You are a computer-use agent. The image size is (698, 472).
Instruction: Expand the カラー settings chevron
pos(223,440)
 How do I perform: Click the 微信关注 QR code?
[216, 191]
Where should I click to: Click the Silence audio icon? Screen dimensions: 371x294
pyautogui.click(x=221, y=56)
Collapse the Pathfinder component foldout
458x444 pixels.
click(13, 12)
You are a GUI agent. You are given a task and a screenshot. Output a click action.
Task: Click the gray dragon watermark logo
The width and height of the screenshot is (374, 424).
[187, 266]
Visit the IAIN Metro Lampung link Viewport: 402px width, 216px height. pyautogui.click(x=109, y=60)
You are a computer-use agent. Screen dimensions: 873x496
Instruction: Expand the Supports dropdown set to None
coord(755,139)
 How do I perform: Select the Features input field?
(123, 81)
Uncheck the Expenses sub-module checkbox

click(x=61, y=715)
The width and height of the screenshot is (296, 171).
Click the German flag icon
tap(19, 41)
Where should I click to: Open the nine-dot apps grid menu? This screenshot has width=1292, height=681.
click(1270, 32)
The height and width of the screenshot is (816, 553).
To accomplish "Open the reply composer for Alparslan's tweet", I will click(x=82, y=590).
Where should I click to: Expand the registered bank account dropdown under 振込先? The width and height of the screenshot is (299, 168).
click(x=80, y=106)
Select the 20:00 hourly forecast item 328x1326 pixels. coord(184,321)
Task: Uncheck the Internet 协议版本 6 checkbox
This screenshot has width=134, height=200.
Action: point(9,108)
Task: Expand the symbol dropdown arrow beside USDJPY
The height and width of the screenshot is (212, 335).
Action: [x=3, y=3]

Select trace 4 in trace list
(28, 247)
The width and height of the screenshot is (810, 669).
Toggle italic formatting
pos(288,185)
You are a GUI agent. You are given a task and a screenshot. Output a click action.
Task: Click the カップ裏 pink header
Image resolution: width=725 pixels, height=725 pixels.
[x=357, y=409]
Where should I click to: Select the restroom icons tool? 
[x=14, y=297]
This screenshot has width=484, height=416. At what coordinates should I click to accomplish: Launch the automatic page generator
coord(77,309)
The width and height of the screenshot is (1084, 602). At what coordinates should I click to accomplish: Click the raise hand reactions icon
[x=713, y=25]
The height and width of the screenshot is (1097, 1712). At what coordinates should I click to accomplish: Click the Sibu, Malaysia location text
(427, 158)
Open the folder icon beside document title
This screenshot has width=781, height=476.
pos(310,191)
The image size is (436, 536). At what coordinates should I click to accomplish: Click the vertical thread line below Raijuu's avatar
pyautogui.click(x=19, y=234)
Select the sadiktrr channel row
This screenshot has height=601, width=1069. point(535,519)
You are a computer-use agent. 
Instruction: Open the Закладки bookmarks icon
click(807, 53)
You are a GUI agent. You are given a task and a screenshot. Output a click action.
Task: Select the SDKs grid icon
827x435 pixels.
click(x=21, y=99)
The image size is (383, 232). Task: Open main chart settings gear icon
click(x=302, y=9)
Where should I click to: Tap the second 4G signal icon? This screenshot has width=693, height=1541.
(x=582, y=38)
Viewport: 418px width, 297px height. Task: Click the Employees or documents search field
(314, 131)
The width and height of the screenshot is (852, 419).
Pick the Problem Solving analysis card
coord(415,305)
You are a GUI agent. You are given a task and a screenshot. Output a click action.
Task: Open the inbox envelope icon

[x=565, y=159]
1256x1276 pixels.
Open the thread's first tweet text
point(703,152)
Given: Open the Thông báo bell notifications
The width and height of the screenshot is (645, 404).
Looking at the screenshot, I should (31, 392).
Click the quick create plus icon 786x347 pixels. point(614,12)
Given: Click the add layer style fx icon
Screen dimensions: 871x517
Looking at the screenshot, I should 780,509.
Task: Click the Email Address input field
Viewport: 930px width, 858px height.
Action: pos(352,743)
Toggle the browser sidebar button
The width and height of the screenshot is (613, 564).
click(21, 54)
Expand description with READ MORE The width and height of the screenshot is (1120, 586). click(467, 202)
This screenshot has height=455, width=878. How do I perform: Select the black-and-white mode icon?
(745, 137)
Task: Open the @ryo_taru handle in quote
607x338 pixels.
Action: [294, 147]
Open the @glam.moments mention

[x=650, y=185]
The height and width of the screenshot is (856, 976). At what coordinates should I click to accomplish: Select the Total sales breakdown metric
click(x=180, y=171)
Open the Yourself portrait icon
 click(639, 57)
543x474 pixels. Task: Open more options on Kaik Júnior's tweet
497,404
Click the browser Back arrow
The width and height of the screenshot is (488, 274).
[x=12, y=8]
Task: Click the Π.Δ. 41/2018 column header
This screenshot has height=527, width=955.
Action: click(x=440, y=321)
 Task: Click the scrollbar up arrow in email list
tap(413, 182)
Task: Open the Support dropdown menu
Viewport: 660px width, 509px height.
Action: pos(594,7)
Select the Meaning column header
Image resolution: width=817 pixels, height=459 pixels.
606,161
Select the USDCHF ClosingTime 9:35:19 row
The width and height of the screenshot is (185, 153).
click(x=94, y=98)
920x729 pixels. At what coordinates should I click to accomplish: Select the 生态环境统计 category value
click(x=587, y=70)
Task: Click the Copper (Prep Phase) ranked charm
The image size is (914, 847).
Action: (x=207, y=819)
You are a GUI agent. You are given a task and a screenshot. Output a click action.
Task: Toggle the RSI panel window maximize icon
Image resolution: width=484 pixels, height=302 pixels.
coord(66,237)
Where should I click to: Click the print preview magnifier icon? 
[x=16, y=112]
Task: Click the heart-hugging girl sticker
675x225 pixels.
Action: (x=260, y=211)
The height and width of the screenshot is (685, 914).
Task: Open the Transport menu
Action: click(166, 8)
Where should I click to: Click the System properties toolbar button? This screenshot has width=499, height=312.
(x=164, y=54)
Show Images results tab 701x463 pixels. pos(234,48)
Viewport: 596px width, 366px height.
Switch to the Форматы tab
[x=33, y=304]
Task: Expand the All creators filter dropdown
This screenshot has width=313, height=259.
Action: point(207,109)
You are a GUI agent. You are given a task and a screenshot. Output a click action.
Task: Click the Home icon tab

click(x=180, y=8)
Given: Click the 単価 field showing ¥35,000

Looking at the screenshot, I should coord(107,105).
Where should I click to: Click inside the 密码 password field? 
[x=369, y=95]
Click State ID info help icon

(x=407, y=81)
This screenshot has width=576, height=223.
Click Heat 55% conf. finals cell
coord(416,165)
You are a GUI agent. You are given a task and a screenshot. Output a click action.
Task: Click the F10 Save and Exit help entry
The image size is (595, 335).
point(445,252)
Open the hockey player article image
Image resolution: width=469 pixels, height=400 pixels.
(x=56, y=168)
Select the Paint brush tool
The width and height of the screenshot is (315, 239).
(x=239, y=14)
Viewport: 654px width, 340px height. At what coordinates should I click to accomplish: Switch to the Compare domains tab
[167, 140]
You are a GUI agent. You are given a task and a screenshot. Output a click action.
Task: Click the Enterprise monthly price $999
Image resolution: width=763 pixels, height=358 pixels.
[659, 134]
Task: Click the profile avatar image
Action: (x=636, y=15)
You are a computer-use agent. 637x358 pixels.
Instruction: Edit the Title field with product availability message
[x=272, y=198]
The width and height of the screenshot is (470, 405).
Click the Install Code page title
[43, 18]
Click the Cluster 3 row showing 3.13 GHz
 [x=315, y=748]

[Required action] Scan the entries above for the line containing "The width and height of the screenshot is (613, 564).", and copy it and all lines after it exactly, down to and including the line containing "Task: Open the @ryo_taru handle in quote".

[The answer]
The width and height of the screenshot is (613, 564).
click(21, 54)
Expand description with READ MORE The width and height of the screenshot is (1120, 586). click(467, 202)
This screenshot has height=455, width=878. How do I perform: Select the black-and-white mode icon?
(745, 137)
Task: Open the @ryo_taru handle in quote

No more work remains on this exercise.